Food wise Allans cooking here at the Sanderson is nothing short of spectacular. The whole menu is tantalizingly sounding good and all very competitively priced. To set us away on this pop-up of a journey we started with a lovely plate of thinly sliced scallops with avocado purée, granny smith apple and red amaranth (type of leaf). Full of freshness, lots of flavour and went stunning against the glass of cold Champagne we were sipping on, cutting its way through that apple. Equally as delicious or perhaps maybe even better still was the Cornish crab on a bed of pressed watermelon and a petit lucques tapenade – bursting with summer flavours.

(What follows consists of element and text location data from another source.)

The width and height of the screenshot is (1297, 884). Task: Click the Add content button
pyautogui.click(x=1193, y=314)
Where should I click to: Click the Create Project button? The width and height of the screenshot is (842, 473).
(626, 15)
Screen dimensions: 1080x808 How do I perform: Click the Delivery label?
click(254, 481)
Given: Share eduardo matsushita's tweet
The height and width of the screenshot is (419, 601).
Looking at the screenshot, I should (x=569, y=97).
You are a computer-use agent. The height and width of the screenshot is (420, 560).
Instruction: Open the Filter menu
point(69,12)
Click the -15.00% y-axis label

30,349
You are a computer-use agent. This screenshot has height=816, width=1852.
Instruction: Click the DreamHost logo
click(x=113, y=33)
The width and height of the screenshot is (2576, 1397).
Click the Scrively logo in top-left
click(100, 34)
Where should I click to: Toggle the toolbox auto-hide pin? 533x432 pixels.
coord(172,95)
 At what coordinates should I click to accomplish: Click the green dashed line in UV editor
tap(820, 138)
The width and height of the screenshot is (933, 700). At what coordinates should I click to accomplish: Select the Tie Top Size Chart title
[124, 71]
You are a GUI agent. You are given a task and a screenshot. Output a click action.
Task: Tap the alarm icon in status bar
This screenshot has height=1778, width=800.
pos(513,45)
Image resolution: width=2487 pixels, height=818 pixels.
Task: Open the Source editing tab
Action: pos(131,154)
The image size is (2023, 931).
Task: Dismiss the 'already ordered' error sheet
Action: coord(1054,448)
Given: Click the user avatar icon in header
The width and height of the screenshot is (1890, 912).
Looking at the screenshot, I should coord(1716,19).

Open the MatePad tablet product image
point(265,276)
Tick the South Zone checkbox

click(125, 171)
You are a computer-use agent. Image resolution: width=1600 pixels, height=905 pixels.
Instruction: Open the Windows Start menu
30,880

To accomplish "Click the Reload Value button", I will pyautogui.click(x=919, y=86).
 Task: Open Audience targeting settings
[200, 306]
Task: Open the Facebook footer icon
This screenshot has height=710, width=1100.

Main course was yet another stunner. Perfectly cooked (and I can’t stress that enough) twice cooked pork belly with peppered squid, basquaise sauce (made with peppers) and parsley oil. A beautiful medley of flavour and textures, with all the individual elements perfectly executed – but if I’m being really picky I didn’t quite see why the squid was paired alongside the pork. Perhaps those crunchy rings of squid would look better served on the side in the bowl. Apart from that I had no complaints over this dish in the slightest and would happily devour all over again.
If I had to pick my favourite experience here at Allan Pickett at the Sanderson – it’s got to be the desserts. Sable tart of strawberries with pistachio crème patissière and elderflower sorbet was a mouth-watering dish, with that sorbet being one of the best I’ve eaten in quite some time. The star of the whole however evening was this late rhubarb yoghurt fool with ginger biscuit crumb. It may not look like much, but when it arrived it was glistening from the juiciness of that rhubarb and that ginger was so intense you couldn’t helping think anything but about Christmas (which is also nearly here may I add). A lovely couple of dishes which made the perfect end to our meal.
Not quite ready for bed we lingered about in the hotel and had a few more drinks, which turned out to be a bad idea the next day. With Allan Pickett opening up his new restaurant Piquet in September, its given a lovely little insight into what will undoubtedly be another great restaurant opening up in the capital this year. If you’re impatient like, me you can book a table here at the Sanderson right now – otherwise if your calendar is too busy then at last you haven’t got long to wait, although with food this good it will feel like an eternity.